Choosing coordinates in cosmology
The Universe is expanding. That means that things are moving apart in a uniform way. For many calculations, it turns out to be really convenient to use this expansion as the basis for our slicing and threading. In particular, we choose
- Spatial slices on which observers who follow the average motion of their surroundings (i.e., are "comoving with the Hubble flow") agree on how much time has elapsed since the beginning of the Universe.
- Time threads that follow these "comoving observers", so that they are defined to be at rest. Since the comoving observers are moving apart, these time threads diverge in the future direction.

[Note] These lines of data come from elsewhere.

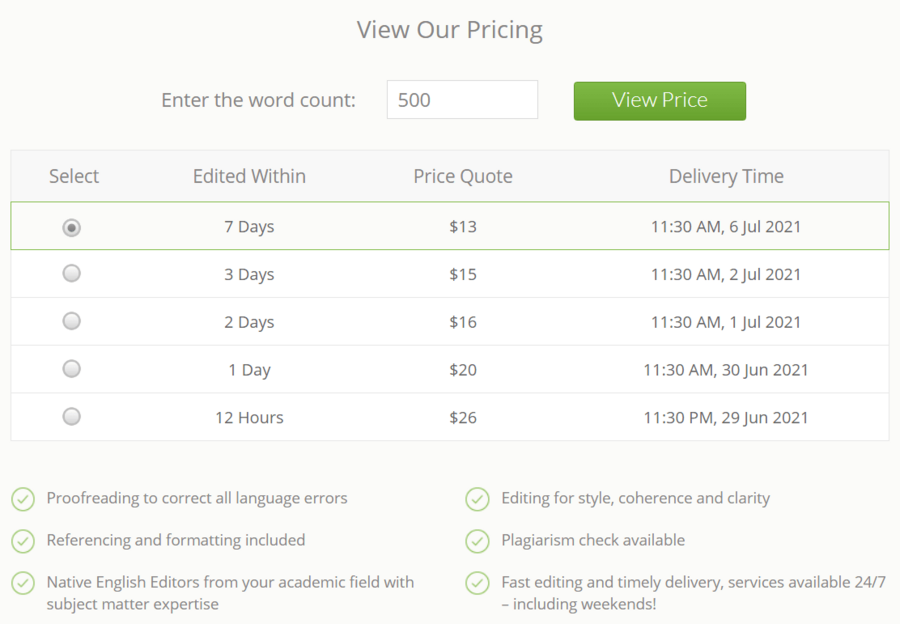
Task: Click the word count input field
Action: coord(462,100)
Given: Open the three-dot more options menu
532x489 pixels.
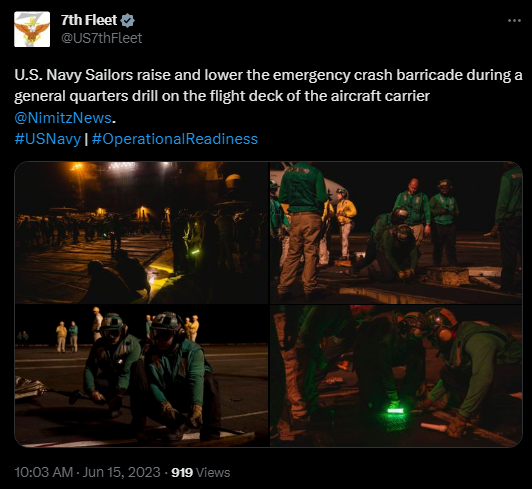Looking at the screenshot, I should tap(514, 21).
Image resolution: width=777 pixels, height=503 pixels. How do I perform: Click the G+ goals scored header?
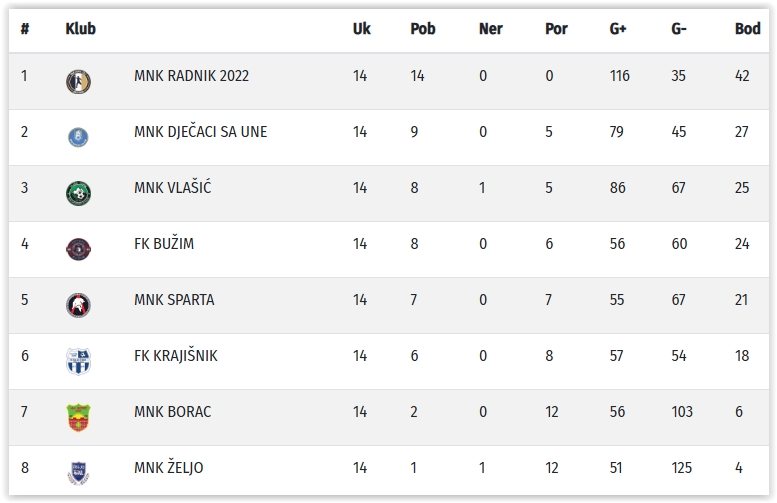tap(618, 29)
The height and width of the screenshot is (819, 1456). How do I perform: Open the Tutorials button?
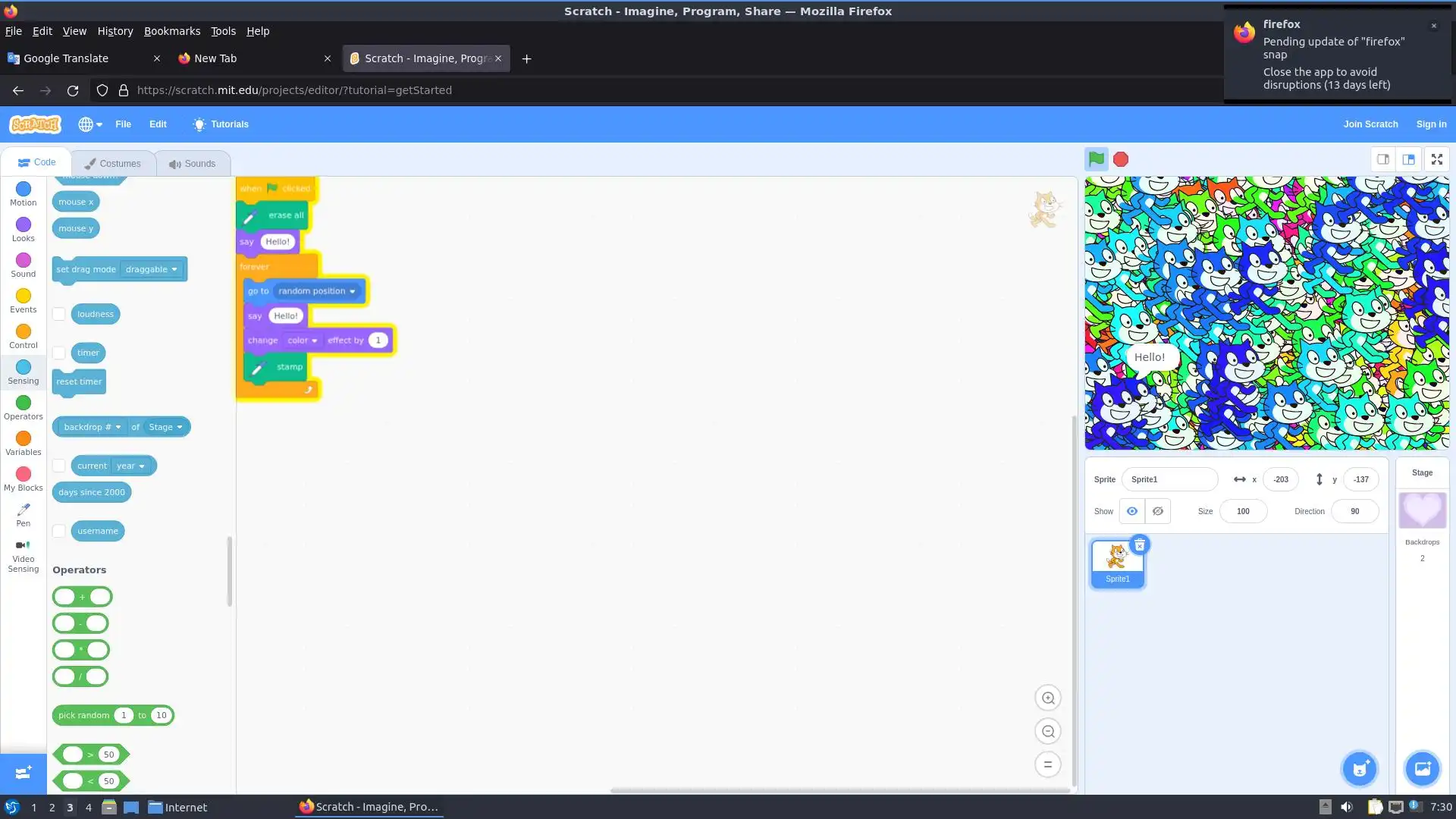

Indeed, those coordinates are the only ones for which the cosmological principle (that the Universe is the same everywhere and in every direction) is satisfied.
Thus, we often choose to "let space expand" in the senses implied by these choices of slicing and threading -- particularly, the fact that the threads diverge. But that is a choice that we (and not the Universe) make. Other choices are equally valid. For example, when studying systems that do not expand, like galaxies and things inside them, it is much more natural to choose time threads that do not diverge. Then there would be no sense in which space expands.
Thus, expansion of space is not physical.
Since it is a choice that we (and not the Universe) make, it cannot have any physical consequences.
As an analogy, we like to describe locations on the Earth by their latitude (north-south position) and longitude (east-west position). Going north from the South Pole, the lines of constant longitude (meridians) diverge. Does this mean the surface of the Earth expands as you go north? There's no objective answer to that -- it depends on definitions. But if you were to walk north from the South Pole, would the diverging meridians induce (for example) a tendency for your body to stretch? Clearly no.